Secretary of State John Kerry, bringing intensive Henry Kissinger-like shuttle diplomacy back into fashion to make another one of the periodic post-1948 U.S. attempts to solve the Israeli-Arab conflict once and for all, instead would better be compared to Wile E. Coyote’s attempt to catch the ever-elusive Road Runner. Will the United States and its government officials never learn from the lessons of prior failures?

Kerry has made five trips to the Middle East since becoming secretary and is feverishly trying to prod the reluctant Israelis and Palestinians to resume peace talks, discontinued since 2010, before a likely divisive United Nations debate on the Middle East begins in September. The question of why is never asked.

It is just assumed that a superpower needs to shepherd, coax, and even bribe the two recalcitrant parties to do what is in their best interest to do anyway. For example, merely to entice Israel back to peace talks, the United States is apparently again bribing Israel with even greater U.S. guarantees of its security than already exist. But again, why should the United States go bankrupt to bring the resisting parties to the negotiating table?

Traditionally, the two contradictory pillars of U.S. policy toward the Middle East have been securing supplies of oil from Arab nations and support for Israel. Both have been presented as issues strategic to the United States, but that doesn’t make it so. In my book, No War for Oil: U.S. Dependency and the Middle East, I debunk the myth that oil is any more strategic than any other product and argue that the oil market, free from military force or intimidation, is the cheapest way for the United States to get adequate supplies of the commodity. Despite all of the hype, Palestine also is not strategic to the United States and never has been. Even during the Cold War when having friends in the Middle East seemed vital, and continuing today, being an ally of Israel has meant diminished relations with all other countries of the region. Deep down, lobbying from domestic pressure groups in the United States, not a strategic imperative, has driven slavish U.S. support for Israel. Also, these domestic pressure groups demand that the United States continually beat its head against a wall to broker a chimerical Israeli peace with the Palestinians (and supposedly the Arab world), giving Israel a cover to steal Palestinian land.

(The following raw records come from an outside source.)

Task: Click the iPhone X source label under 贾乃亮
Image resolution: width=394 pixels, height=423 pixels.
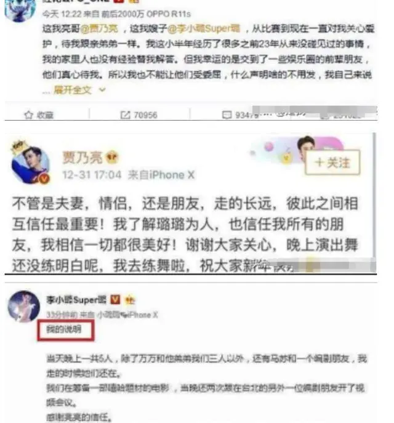Action: click(172, 175)
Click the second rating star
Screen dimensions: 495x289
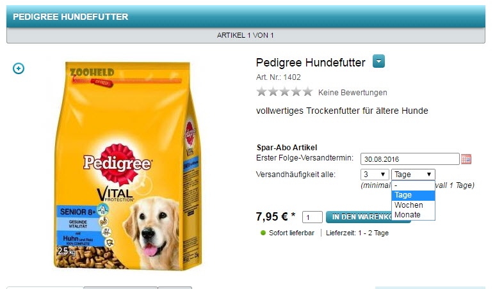[273, 91]
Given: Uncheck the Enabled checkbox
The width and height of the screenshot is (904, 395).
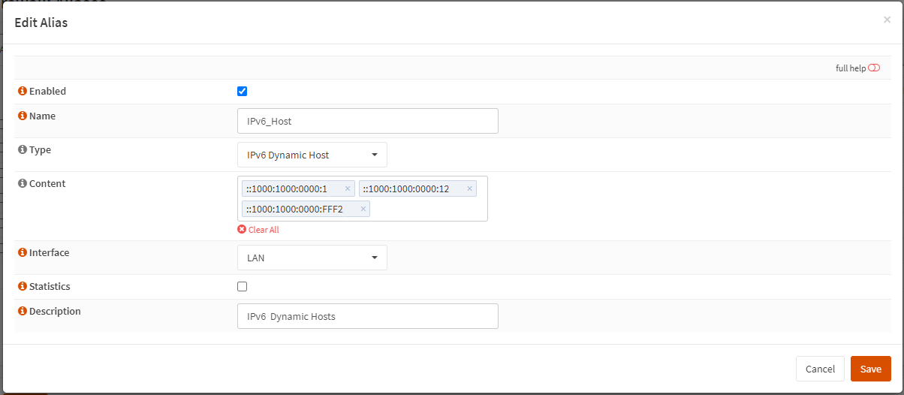Looking at the screenshot, I should click(242, 92).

The pro-Israel domestic pressure groups have tried to make any empathy for the Palestinian plight within the United States taboo and have tried to label any scrutiny or criticism of their own activities as “anti-Semitic,” which of course is ridiculous. In fact, the pro-Israel lobby consists of Jews, fundamentalist Christians, neo-conservative hawks, and others.

Thus, the pro-Israel lobby ensures that Americans never hear that the Arab peoples of Palestine were promised their independence at least twice by the British Empire, but then had some of their land pledged to others by those same Brits and most of the rest stolen at gunpoint by the state of Israel on more than one occasion. Most Palestinians want at least some of their land returned—the radicals are demanding it all back.

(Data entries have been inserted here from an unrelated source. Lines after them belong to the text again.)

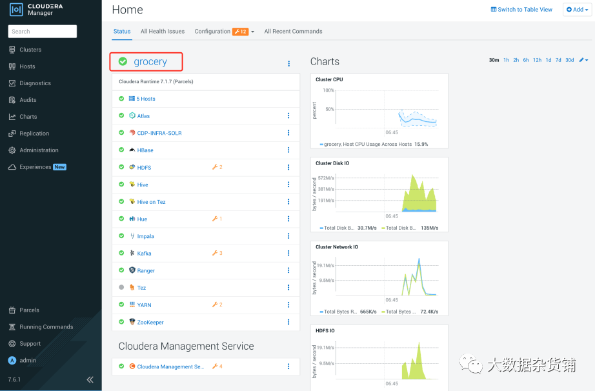Click the Search input field

point(43,32)
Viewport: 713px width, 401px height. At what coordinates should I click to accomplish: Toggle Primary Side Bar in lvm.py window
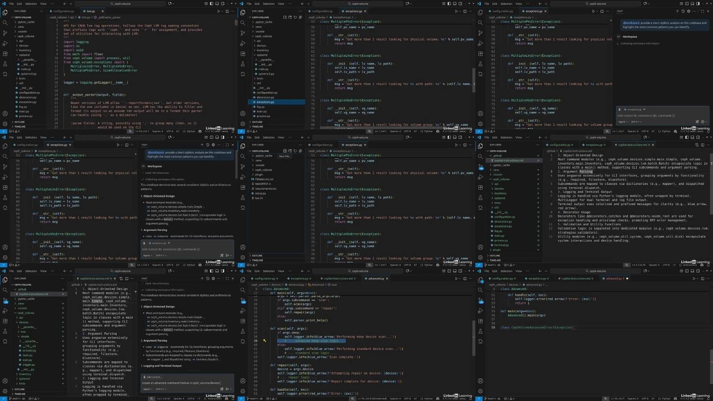pyautogui.click(x=212, y=4)

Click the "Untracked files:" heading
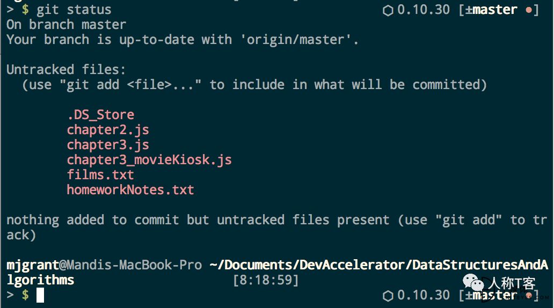point(67,69)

Yet whether Palestinians like it or not, Israel is now a fact of life and is too powerful to be dispensed with anytime soon. But slavish and lavish U.S. military and political support for Israel allows its government to obstruct the peace process by continuing to grab as much Palestinian land through the settlement of occupied territory, a violation of international law. In addition, some Palestinians still entertain fantasies, even with American domestic pro-Israeli pressure groups ever more powerful, that the U.S. government can pressure Israel to make concessions that will end in a comprehensive peace or even can be an honest broker in the peace process.

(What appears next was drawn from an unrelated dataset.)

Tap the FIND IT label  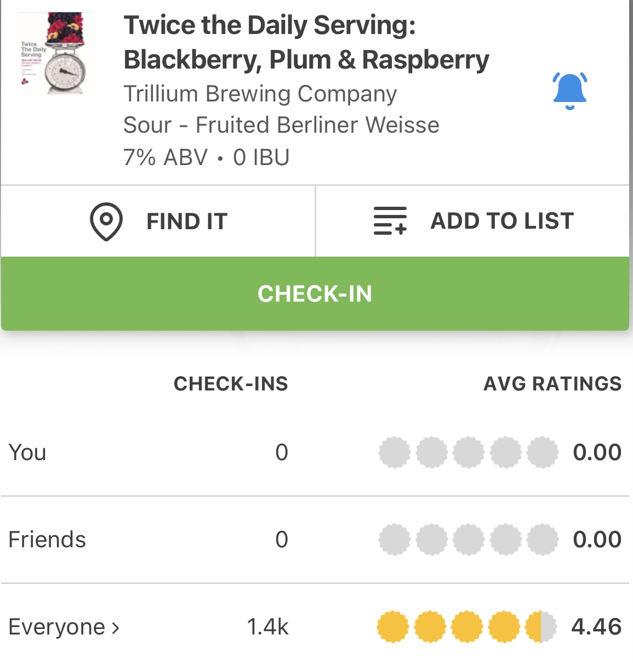pyautogui.click(x=187, y=222)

A distant third goal of U.S. foreign policy in the Middle East, especially when it does not run counter to the two prior main objectives of U.S. policy (which it often does), is to spread liberal democracy in the region. Of late, that has not worked out too well, especially if imposed by U.S. military action—as the examples of Iraq and Libya demonstrate. Even when the United States reluctantly supports democratic movements, such as those in Tunisia and Egypt, liberal democracy may not be the endpoint. For example, recent developments in Egypt–with a sizeable minority of the population justifiably concerned about their rights at the hands of the majority of fundamentalist Islamists—show that arriving at liberal democracy from democracy may be a difficult and destabilizing prospect. The lesson from this messy process is not that the United States should intervene and remain until liberal democracies take hold in developing nations, but that the process is so chaotic that the United States should stay out of these nations, especially in the Middle East.

This recommendation will be hard for the government of a swaggering superpower to stomach but may be critical to restoring America’s finances and thus preserving U.S. great power status for future generations.